Lillian gave him his third calcium-pill cocktail. Caleb had gone on without Neuropro for three days and no Senerex for two days.
She accompanied him during his afternoon anti-stress stroll.
“I don’t understand why he had to be mad at me,” he said as they walked. “He’s the one who should be apologizing.”
Lillian said nothing.
“He treats me like a child,” he said.
“You know, Max thinks you look no older than twenty.”
They were now walking side-by-side. Caleb turned his head to look at her. “Is that supposed to make me feel better?”
“Does it?”
Caleb didn’t say anything, but on his face was a confused frown of such magnitude that Lillian burst out laughing.
“What?”
“You look funny,” she said. “I like you today, Caleb. You’ve spoken to me more in the past fifteen minutes that in the past few days I’ve spent in your
house.”
“I feel different,” Caleb said, and Lillian looked up, alert. “But not like—” Pause. “Good different. I feel
good
different.” Pause. “I
don’t remember much from that day, Lillian. Complete blackout. It scares me.”
Lillian knew what day he was talking about, but she was thinking of the emails, blood and brain on the meat cleaver. “Has it happened before?” she asked.
He didn’t reply.
They had circled the block. Halfway through the second walk-around, Caleb stopped on the corner, looked at the horizon.
“Caleb?” Lillian said. “You want to go back?”
“No,” he said. “I want to keep going.” But instead of turning left he went straight ahead and crossed the street.
“Caleb?” He was walking at a steady pace. They were leaving the neighborhood. In ten minutes or so they would be entering a cluster of shops and food joints outside the subdivision.
Town proper.
Lillian thought about calling Paul, but Caleb didn’t look disturbed or violent. He looked almost serene with his hands inside his jacket pockets.

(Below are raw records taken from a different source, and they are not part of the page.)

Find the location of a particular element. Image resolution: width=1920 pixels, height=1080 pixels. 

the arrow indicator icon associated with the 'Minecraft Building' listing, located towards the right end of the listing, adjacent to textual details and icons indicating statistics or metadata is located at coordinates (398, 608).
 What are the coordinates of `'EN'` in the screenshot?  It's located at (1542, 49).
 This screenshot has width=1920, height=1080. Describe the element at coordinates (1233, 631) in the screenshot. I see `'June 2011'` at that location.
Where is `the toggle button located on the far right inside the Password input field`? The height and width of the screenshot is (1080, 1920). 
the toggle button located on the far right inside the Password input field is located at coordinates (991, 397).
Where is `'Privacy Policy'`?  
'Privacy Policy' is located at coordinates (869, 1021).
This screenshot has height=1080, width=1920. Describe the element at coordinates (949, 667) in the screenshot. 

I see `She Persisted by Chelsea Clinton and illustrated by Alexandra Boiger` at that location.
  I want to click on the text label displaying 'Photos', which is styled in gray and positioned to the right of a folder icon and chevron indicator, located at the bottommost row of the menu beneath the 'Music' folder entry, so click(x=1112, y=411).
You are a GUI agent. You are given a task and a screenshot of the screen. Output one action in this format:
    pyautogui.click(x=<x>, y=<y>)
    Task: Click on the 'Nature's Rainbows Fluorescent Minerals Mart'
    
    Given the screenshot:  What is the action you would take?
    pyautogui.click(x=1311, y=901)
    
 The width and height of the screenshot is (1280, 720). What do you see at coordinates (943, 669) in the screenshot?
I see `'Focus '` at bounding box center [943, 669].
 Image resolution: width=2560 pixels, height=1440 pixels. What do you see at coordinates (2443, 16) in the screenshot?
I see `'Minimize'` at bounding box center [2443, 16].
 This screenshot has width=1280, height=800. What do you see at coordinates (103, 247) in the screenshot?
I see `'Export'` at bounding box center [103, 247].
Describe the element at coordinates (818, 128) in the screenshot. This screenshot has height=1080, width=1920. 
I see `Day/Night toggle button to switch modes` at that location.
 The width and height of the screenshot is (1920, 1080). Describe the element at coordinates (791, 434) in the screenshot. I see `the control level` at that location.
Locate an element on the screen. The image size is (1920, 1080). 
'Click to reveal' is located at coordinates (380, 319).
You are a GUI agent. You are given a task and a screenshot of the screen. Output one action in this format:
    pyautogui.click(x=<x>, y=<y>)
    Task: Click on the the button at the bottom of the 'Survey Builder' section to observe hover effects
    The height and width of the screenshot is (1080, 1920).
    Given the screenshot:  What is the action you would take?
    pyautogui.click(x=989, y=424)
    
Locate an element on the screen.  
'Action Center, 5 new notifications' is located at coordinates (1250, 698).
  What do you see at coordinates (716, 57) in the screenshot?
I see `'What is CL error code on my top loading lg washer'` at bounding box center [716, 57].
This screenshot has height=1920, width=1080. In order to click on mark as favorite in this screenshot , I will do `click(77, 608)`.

So they walked in silence.
“Have you ever been to this place?” Caleb pointed to a small restaurant with a red door and brick walls and flowers in pots. Lillian had passed by the place once or twice but never
felt compelled to enter. “My brother and I ordered takeout here once, when we moved here. I liked their adobo pasta. Come on.”
It was a small, cozy place. They sat at a table for four. The table had a tiny square pot with a spray of hibiscus as centerpiece. Lillian placed her phone on the table and stared at Caleb. A
waitress came over. Caleb waved away the menus with a smile and ordered two adobo pastas and two lemonades. At the last moment he asked for one of the menus. “I might order something
sweet,” he said. The waitress giggled as though he had kissed her on the nose.